Global demand for crocodilian skins is driven primarily by the demand for high value leather goods produced by top-tier fashion and luxury brands. Of the approximately 350,000 alligator skins produced annually, around 70% goes to the high end market, albeit most are for the manufacture of watchstraps. In Nile, the proportion of premium grade skins produced is significantly less, with only around 50,000 skins meeting the quality demands of the premium brands. Padenga has, since 2011, consistently supplied 40,000 plus skins annually into this market, and strives to remain the predominant supplier of this product worldwide.
Padenga’s focus on absolute quality over quantity has resulted in the production of larger skins at a consistently high-quality level that are optimal for the manufacture of expensive ladies handbags and small leather goods. Initiatives continue annually to further improve the standard of skins delivered and to cement the Company’s position as the only volume producer of premium quality Nile skin.
Crocodile meat is produced as a by-product to skin production. Meat is produced for both the local and international export markets. The Company’s abattoir is approved to export meat products into designated countries in both Europe and Asia, and is the only Zimbabwean operation that is currently active in this regard.
Approximately 5.5kgs of meat product is produced per carcass slaughtered. European export production exceeds 100 tonnes per annum, with the deboned tail and eye fillets being regarded as the most desirable cuts.

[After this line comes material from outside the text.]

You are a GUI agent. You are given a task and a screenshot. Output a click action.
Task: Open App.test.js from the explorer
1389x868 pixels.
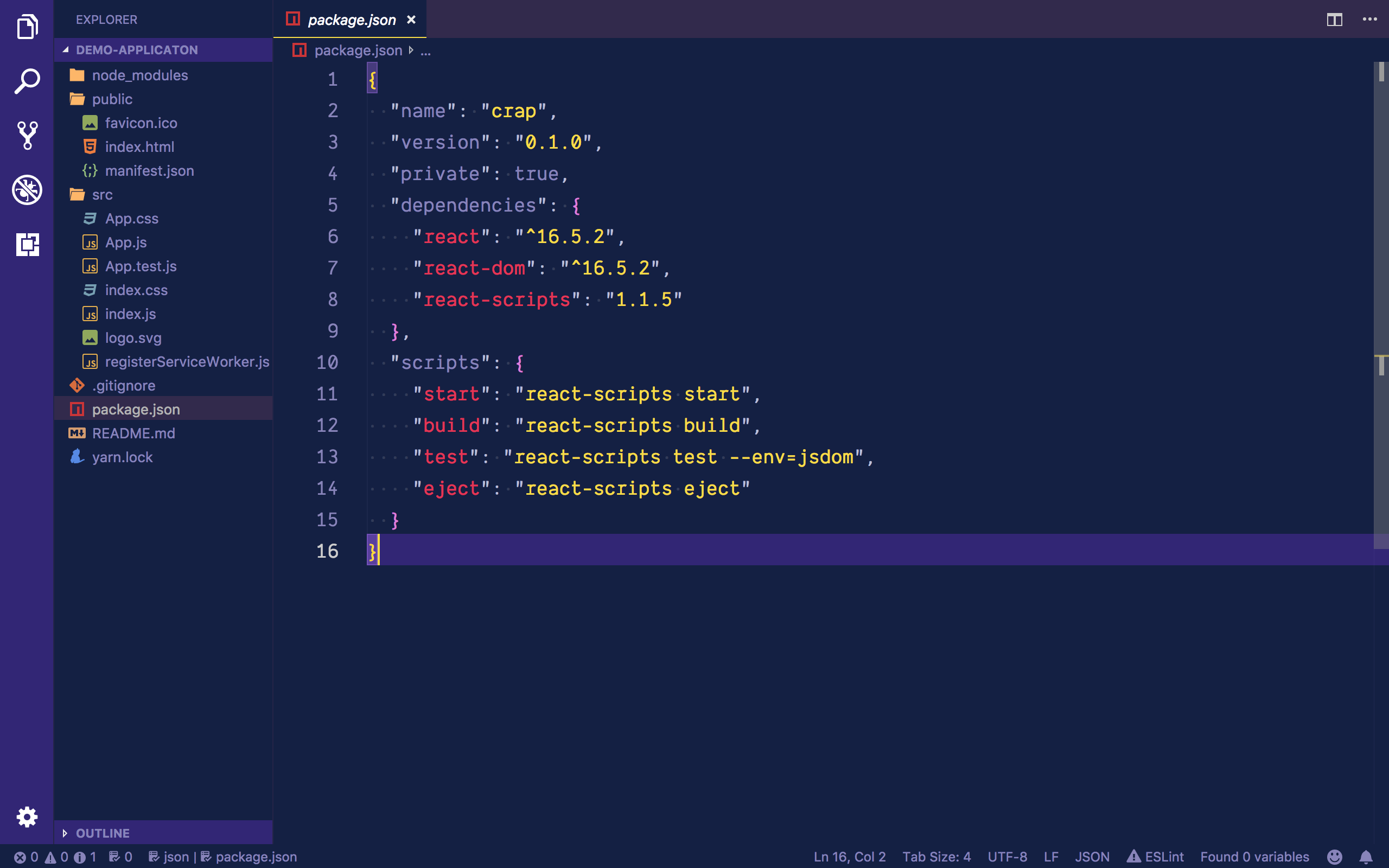click(141, 266)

The remainder of the carcass has traditionally been of great value to Asian customers and at its peak in 2004 a total of 322 tonnes of product was exported to this market. Demand in both markets has fallen off since the mid-nineties and the volumes exported are no longer at the same levels as previously. This is a function of changing customer tastes in Europe and competition from cheaper crocodile meat in Asia. Crocodilian meat is regarded as one of the healthiest and leanest choices of meat available to consumers, more so than domestic chicken. It is low in saturated fat and cholesterol but high in protein and is a popular choice for athletes, body-builders and weight-watchers. Crocodilian meat has a delicate flavor, and some describe the taste as a cross between chicken and crab. In Asia, crocodile meat has long been considered a delicacy, and there are supposed medicinal benefits associated with eating such a powerful and predatory animal. Consumption in Europe is mainly associated with high end speciality restaurants.
All Padenga’s meat products, irrespective of market, are subject to stringent quality control procedures throughout the production process. There is full traceability of product from the pen, through slaughter, processing and final packaging, and on to delivery of the finished product to the customer. Rigorous bacteriological and chemical residue testing protocols are followed to ensure that meat products meet the standards set by the Public Health and Veterinary Authorities of the various receiving countries.